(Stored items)
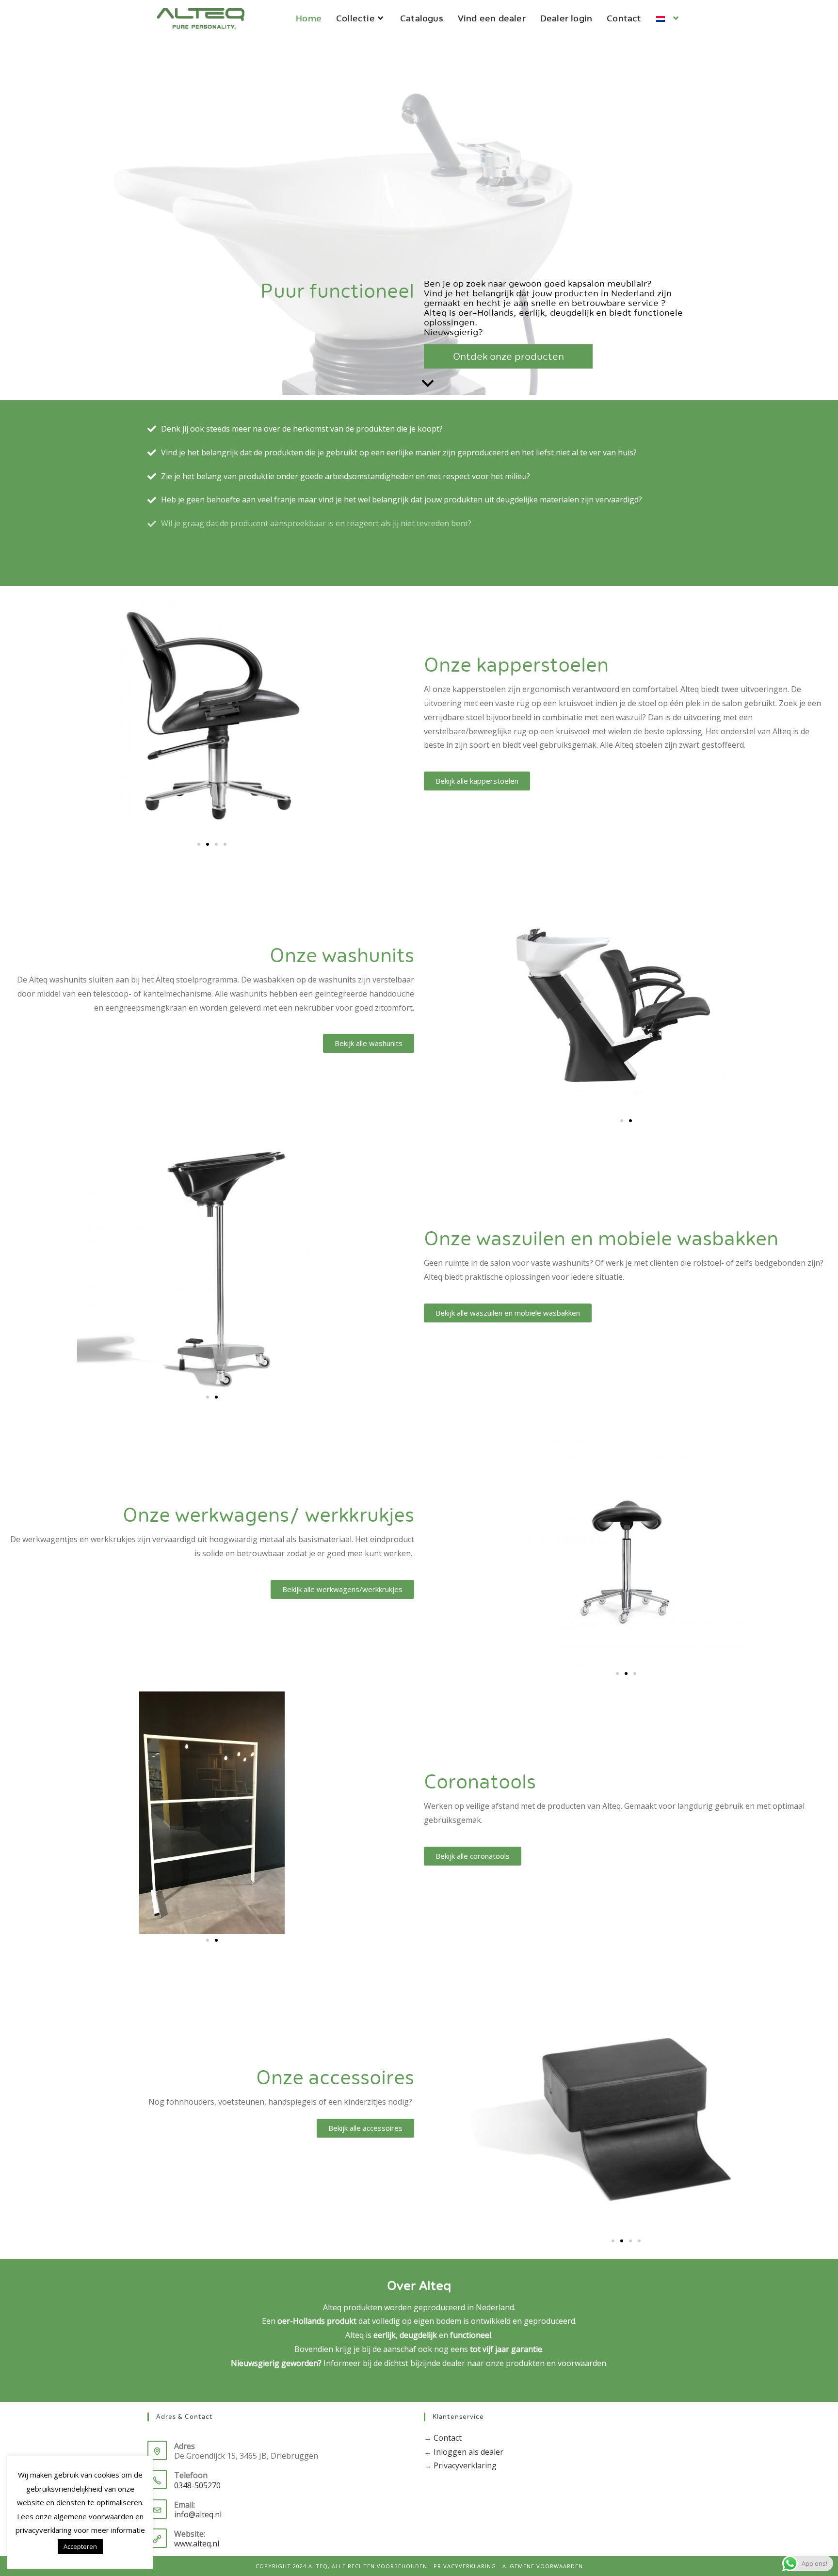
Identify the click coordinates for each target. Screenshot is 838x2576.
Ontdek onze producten (508, 356)
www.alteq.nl (196, 2543)
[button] (198, 844)
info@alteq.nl (198, 2514)
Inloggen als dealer (468, 2452)
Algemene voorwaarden (542, 2566)
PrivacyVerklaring (465, 2566)
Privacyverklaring (465, 2465)
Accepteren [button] (80, 2546)
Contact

• [WHAT TO WORK ON]: From the line with "PrivacyVerklaring (465, 2566)" through the final line of the records, return each line exactly. Leave out the rest.

• [RESPONSE FOR THIS EXERCISE]:
PrivacyVerklaring (465, 2566)
Privacyverklaring (465, 2465)
Accepteren [button] (80, 2546)
Contact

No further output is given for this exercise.